American Agricultural Chemical Co. v. Williamson

132 S.E. 146 | N.C. | 1926

Civil action brought by the holder of a chattel mortgage to enjoin a sale of the personal property covered by said mortgage, sought to be taken by the sheriff under levy to satisfy a claim for both real-estate and personal-property taxes due by the mortgagors.

A jury trial was waived, and on the facts found by consent, the trial court held that the personal property of the mortgagors, though covered by a chattel mortgage, was first liable to be sold under execution by the sheriff to satisfy all the taxes due by the mortgagors, before resort could be had to their real estate. From the judgment rendered in accordance with this ruling, dissolving the temporary restraining order previously entered in the cause, the plaintiff appeals. In 1920, J. W. and T. C. Gardner sold a farm in Duplin County and took a second deed of trust to secure a part of the purchase price, a first mortgage having been executed to the North Carolina Joint Stock Land Bank of Durham. On 3 January, 1924, the then owners of the land, R. E. Belcher, R. H. Knott and W. D. Dildy, gave the American Agricultural Chemical Company, Inc., a third mortgage on said land and incorporated in the same instrument a crop lien and first mortgage on certain personal property, the subject of controversy in this action. Thereafter, the second deed of trust, above mentioned, was foreclosed, and J. W. and T. C. Gardner repurchased the land. In the meantime, however, taxes had accumulated on said land in the hands of Belcher, Knott and Dildy to the amount of $476.24, and on 9 December, 1924, the sheriff of Duplin County levied on the personal property belonging to the said Belcher, Knott and Dildy and covered by the plaintiff's chattel mortgage, to satisfy, not only the real-estate taxes levied against the land while owned by them, but also a tax of $17.75 levied against the chattels covered by plaintiff's mortgage. His Honor held that the personal property of the mortgagors, after levy, was liable for both their real-estate and personal-property taxes, or the entire sum of $496.99, before resort could be had to the land in question. The appeal challenges the correctness of this ruling.

It is provided by C.S., 8006, that the personal property of a taxpayer shall be levied upon and sold for the satisfaction of his taxes before resorting to his real estate, if sufficient personalty, subject to levy and sale, can be found in the county of the sheriff having the tax list in hand.
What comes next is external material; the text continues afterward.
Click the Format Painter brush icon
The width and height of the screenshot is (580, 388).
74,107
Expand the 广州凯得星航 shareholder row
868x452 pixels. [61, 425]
But C.S., 7986, also provides: "Taxes shall not be a lien upon personal property, except where otherwise provided by law, but from a levy *486 thereon: Provided, that no mortgage or deed of trust executed upon personal property shall have the effect of creating a lien thereon superior to the lien acquired by a subsequent levy upon said property for the payment of the State, county, and municipal taxes, assessed against the same; but the sheriff or other tax collector leving upon such property, for the purpose of collecting the taxes due thereon, shall give due notice to the mortgagee or trustee of such property of the amount of such taxes at least ten days before the sale of the same, and such trustee or mortgagee shall have the right to pay said taxes and the costs incident to making the levy, when the sheriff or tax collector shall release the same to such trustee or mortgagee, and the amount so paid by said trustee or mortgagee shall constitute a part of the debt secured in the mortgage or deed of trust."
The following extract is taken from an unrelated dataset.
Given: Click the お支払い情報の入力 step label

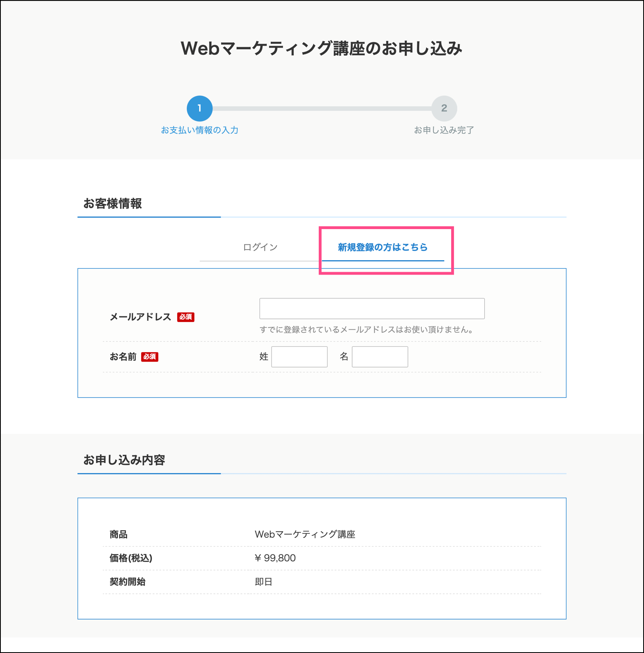Looking at the screenshot, I should pos(200,130).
It will be observed that under this latter section, there is no lien on personal property for taxes, except where otherwise provided by law, but from a levy thereon. Carstarphen v. Plymouth, 186 N.C. 90; Shelby v.Tiddy, 118 N.C. 792; Wilmington v. Sprunt, 114 N.C. 310. And where a mortgage or deed of trust is executed on personal property, it creates no lien thereon superior to the lien acquired by a subsequent levy on said property for the payment of the State, county, and municipal taxes "assessed against the same," i. e., assessed against said personal property; and the sheriff or other tax collector, levying on such property, "for the purpose of collecting the taxes due thereon," is required to give due notice to the mortgagee or trustee of the "amount of such taxes," i.e., the amount of taxes assessed against said personal property and due thereon, at least ten days before the sale of same, etc.

To construe this section otherwise, or to interpret it as contended for by the defendants, would seriously impair the value of chattel mortgages in North Carolina. We think the only tax lien on the personal property here in question, superior to the plaintiff's mortgage thereon, is the lien for $17.75 acquired by the subsequent levy of the sheriff for the payment of State, county and municipal taxes assessed against said personal property and now due thereon, and which the plaintiff has the right to pay and add to the amount of the debt secured by the mortgage. In other words, to the extent of the plaintiff's interest in said property, as the holder of a chattel mortgage thereon, the same is not "subject to levy and sale" absolutely under C.S., 8006 et seq., for taxes, other than those levied on the particular property itself; and such property, when sold to collect taxes other than those levied upon it, would pass subject to the rights of the mortgagee, unless affected by the provisions of C.S., 8008, which is not the case here. Woody v. Jones, 113 N.C. 253; Geer v. Brown,126 N.C. 238.